# 'Diploma in Horse care' devalued?



## EstherYoung (31 January 2012)

Has anyone seen this?
http://www.bbc.co.uk/news/education-16789215

I think they are on about the BTEC Diploma in horse care, and it means it no longer has a GCSE equivalent.


----------



## Abbeygale (31 January 2012)

I saw this - but what I heard of it, they weren't happy that schools were using vocational courses in order to bump up there stats for pupils that weren't doing so well in academic subjects.  The horse care diploma is, AFAIK, usually run in vocational colleges rather than schools.  The courses they were talking about we're the ones aimed at 14/15 year olds, which I don't think the horse care is aimed at.

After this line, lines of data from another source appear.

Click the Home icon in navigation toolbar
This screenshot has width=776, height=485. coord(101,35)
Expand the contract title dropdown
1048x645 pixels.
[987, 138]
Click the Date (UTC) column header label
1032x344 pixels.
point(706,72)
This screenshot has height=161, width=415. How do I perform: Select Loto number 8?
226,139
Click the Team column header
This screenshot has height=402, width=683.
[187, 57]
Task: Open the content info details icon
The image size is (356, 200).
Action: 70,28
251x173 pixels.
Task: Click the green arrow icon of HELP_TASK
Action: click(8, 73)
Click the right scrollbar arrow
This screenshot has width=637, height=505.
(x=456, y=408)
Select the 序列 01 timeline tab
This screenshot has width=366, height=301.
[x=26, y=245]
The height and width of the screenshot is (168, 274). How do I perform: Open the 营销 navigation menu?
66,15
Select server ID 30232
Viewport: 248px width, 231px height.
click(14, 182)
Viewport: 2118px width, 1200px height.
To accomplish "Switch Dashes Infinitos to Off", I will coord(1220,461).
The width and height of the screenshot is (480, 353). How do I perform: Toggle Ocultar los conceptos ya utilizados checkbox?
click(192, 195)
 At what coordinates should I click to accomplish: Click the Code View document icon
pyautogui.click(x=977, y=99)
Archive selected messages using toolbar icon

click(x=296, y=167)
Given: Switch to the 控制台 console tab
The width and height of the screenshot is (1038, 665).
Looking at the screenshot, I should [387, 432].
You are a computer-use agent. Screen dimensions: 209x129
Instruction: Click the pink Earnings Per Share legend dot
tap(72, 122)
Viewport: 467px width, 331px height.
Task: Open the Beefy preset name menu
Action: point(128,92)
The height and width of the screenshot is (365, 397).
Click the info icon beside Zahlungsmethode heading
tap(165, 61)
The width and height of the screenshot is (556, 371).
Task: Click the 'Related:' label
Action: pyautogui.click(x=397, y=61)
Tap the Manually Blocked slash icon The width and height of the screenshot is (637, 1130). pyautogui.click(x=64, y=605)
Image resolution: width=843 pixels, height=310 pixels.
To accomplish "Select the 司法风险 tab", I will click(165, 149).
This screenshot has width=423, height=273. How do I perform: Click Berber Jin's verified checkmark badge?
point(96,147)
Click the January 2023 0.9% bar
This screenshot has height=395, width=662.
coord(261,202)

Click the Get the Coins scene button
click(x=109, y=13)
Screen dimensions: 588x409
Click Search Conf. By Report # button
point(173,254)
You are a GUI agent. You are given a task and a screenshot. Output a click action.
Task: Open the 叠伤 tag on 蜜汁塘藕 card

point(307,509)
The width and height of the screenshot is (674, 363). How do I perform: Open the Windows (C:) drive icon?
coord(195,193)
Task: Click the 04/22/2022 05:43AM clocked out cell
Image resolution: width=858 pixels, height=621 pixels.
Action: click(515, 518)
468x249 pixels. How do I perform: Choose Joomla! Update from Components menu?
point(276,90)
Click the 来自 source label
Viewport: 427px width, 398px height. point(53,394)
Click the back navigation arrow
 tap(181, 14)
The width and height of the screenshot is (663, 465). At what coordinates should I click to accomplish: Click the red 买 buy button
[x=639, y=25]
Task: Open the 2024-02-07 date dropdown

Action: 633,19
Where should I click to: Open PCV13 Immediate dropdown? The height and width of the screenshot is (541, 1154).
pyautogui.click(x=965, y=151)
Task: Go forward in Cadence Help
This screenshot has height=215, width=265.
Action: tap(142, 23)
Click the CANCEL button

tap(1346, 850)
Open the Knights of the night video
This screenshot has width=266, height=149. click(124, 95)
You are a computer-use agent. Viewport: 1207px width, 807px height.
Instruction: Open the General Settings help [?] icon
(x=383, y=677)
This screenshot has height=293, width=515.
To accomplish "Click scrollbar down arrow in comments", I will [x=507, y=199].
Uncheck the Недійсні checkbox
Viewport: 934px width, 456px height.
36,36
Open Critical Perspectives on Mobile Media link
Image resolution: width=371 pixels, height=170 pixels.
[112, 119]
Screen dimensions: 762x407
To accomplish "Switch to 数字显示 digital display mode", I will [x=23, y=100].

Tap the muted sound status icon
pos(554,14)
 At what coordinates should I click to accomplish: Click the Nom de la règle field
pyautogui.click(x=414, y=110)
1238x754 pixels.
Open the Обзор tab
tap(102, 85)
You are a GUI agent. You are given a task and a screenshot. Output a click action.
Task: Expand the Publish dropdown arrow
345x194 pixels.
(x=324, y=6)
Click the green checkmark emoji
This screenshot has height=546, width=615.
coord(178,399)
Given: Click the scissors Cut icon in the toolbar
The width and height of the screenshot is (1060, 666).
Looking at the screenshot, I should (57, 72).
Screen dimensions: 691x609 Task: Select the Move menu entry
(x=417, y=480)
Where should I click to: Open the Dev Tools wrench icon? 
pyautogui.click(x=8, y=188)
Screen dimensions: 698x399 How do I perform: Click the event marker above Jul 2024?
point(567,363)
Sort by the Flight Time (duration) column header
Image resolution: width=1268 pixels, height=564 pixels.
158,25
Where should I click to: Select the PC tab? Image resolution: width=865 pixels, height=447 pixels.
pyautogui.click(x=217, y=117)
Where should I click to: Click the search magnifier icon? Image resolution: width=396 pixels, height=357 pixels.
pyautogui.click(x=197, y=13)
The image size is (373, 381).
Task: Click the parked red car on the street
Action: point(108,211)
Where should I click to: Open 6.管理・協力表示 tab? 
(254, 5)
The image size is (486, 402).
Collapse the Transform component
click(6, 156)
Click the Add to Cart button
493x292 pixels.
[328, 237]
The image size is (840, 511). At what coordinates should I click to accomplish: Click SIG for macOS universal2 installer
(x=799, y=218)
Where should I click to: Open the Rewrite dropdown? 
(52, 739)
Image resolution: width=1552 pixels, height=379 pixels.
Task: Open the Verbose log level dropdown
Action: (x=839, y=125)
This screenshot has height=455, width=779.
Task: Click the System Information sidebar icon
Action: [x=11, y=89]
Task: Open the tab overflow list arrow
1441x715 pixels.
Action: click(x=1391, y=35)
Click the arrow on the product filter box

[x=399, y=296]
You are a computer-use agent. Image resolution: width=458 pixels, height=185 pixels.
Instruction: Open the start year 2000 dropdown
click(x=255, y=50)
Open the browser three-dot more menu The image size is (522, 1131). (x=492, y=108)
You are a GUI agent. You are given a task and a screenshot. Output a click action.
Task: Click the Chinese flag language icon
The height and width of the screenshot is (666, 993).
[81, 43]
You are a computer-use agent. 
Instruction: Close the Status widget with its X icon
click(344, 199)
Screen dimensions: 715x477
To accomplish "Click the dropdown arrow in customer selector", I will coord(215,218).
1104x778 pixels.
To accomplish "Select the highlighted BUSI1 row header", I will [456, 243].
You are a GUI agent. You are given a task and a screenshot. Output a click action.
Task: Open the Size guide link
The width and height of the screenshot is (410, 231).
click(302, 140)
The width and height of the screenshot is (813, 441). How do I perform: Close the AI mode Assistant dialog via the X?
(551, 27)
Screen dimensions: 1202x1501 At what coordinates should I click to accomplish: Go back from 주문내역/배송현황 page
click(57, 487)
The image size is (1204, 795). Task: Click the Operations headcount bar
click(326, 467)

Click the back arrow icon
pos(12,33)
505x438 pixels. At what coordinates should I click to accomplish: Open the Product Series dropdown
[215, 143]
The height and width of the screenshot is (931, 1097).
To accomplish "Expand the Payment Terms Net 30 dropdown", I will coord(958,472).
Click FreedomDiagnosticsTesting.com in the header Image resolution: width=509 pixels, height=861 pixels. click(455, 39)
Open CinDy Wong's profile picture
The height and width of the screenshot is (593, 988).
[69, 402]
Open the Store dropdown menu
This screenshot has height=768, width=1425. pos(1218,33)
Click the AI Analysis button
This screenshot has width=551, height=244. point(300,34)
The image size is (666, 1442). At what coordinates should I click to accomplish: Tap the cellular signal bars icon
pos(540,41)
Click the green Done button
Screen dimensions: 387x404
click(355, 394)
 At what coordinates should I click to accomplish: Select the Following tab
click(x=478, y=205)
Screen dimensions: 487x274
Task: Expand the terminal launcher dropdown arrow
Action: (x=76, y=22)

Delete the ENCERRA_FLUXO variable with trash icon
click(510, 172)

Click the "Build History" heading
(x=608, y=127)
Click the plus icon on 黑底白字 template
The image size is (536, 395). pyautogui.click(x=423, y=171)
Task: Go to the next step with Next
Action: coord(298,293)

Some snooty woman was busy saying that they wanted to get rid of courses that held no significance for future work - like office skills.  Well surely that is something that could be useful? Surely kids have to learn basics of office work somewhere, and I would have thought that quite a lot of jobs would have some kind of office skills in them at some point?


----------



## sabinarose (31 January 2012)

I always understood the Btech National Diploma in horse management to be equivalent to A-levels as you can achieve your UCAS points to go to uni, i think my local college have changed the course slightly now though. It would be interesting to find out more .


----------



## sport horse (31 January 2012)

Thank goodness at last the government does seem to be taking some action to raise basic eduaction levels. Vocational courses such as Horse Care/Office skills come after GCSE not a part of them.

I am an employer in the horse industry and I can assure everyone that being able to read, write and do arithmetic are essential tools for this work unless you want to be a basic drudge mucking out all day and with no other responsibility.

How can you 'Care for a horse' if you cannot read the instructions on a drug or feed label? How can you apply those instructions if you cannot do the sums involved to give the correct amount?  The abillity to do this is crucial to the well being of your charges.

I have even taken on a girl who passed her end of college exams, after a 3 year course, with honours. What a pity that no one thought to mention that she was so dyslexic that that she had taken the exams verbally and was totally unable to write a thing. I found out when she was unable to keep my horse records up to date or pass basic messages to me and I then had to sort out the resultant mess. She was excellent with the horses and indeed did have her place in my yard but she was unable to do the job for which I had interviewed her and her CV gave me no idea of this fact. Should I really have to give a graduate a writing test? 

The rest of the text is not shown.